**Texto para leer**

Los datos anteriores forman parte de una exhaustiva investigación elaborada por el Chicago Tribune y publicada el domingo en ese diario. Ciertamente, el gobernador y candidato presidencial Bush no condenó a los reos ni les administró personalmente la inyección letal, pero del reporte mencionado se deduce que ha sido una pieza fundamental para el funcionamiento de la fábrica de cadáveres que es la justicia penal texana, la cual, desde 1976, ha ordenado la muerte de 218 personas, un tercio de todos los ejecutados en EU desde entonces.

En 1995, recién llegado a la gubernatura, Bush firmó una orden para acelerar las ejecuciones. Posteriormente, se opuso a una propuesta legislativa para prohibir la ejecución de retrasados mentales, y adujo que tal iniciativa debía corresponder a los jurados. El gobernador vetó también una iniciativa orientada a mejorar la defensa legal de los indigentes. Asimismo, se opuso a un esfuerzo legislativo que buscaba obligar a la Junta de Perdón (Board of Pardons and Paroles, cuyos integrantes son nombrados por el Ejecutivo estatal) a deliberar y tomar sus decisiones en encuentros físicos, toda vez que los integrantes de esa entidad (que sólo ha concedido el perdón a siete sentenciados a la pena capital desde que Bush es gobernador) votan por fax y sin argumentar su posición. El aspirante presidencial republicano, por su parte, sólo en una ocasión ha ejercido su potestad de conmutar la pena capital de un condenado por prisión perpetua.

**Bloque de datos**

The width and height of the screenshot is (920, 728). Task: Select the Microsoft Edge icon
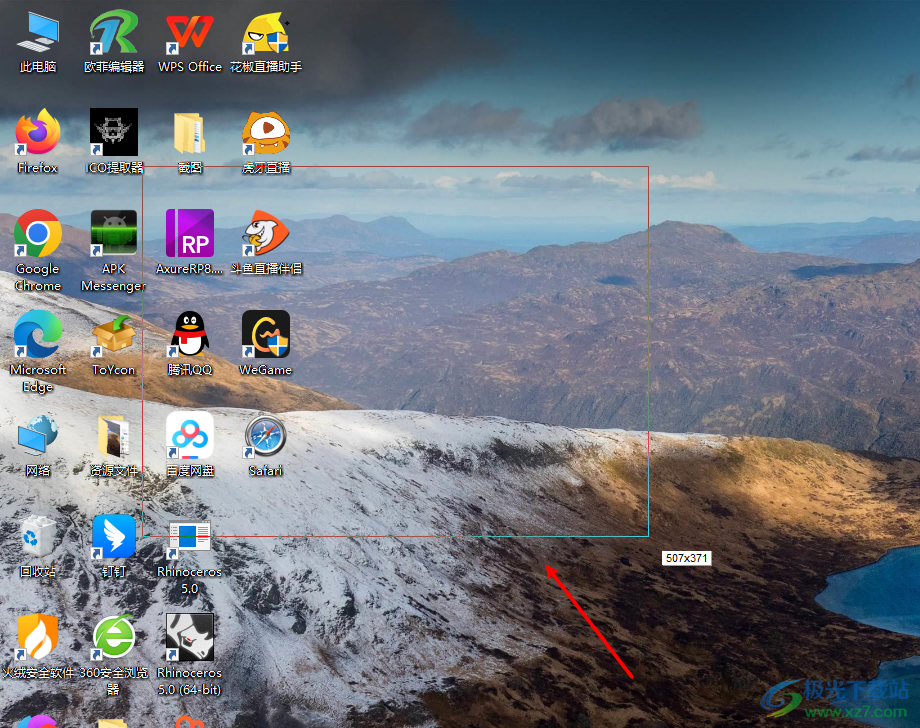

**Objetivo**
Continúa el texto sobre Bush y la pena de muerte en Texas a partir de su última oración.

**Ejercicio resuelto**
Un aspecto particularmente inquietante de las ejecuciones de prisioneros en Texas es que, hasta 1991, las pruebas de daño cerebral o retraso mental en los acusados no eran atenuantes, sino agravantes de facto, toda vez que los fiscales empleaban tales datos para argumentar la peligrosidad futura de los reos. La Suprema Corte de Justicia ordenó a Texas que modificara, en este punto, sus normas para emitir sentencias, respecto, pero 115 de los 131 ejecutados en tiempos de Bush recibieron su condena antes de que la nueva ley entrara en vigor.

Terry Washington fue enviado a la cámara de la muerte en 1997. Sus defensores --de oficio-- nunca presentaron ante la corte que lo sentenció a muerte las pruebas de que el acusado había nacido con lesiones cerebrales, era incapaz de contar y de saber qué hora era, y tenía una capacidad mental equivalente a la de un niño de siete años.

George W. Bush se negó a ser entrevistado por el Chicago Tribune en torno a estas cuestiones. Pero su director de justicia penal, Johnny Sutton, dijo a ese diario que la procuración de justicia penal en Texas “no es perfecta, pero sí es una de las mejores del entorno”.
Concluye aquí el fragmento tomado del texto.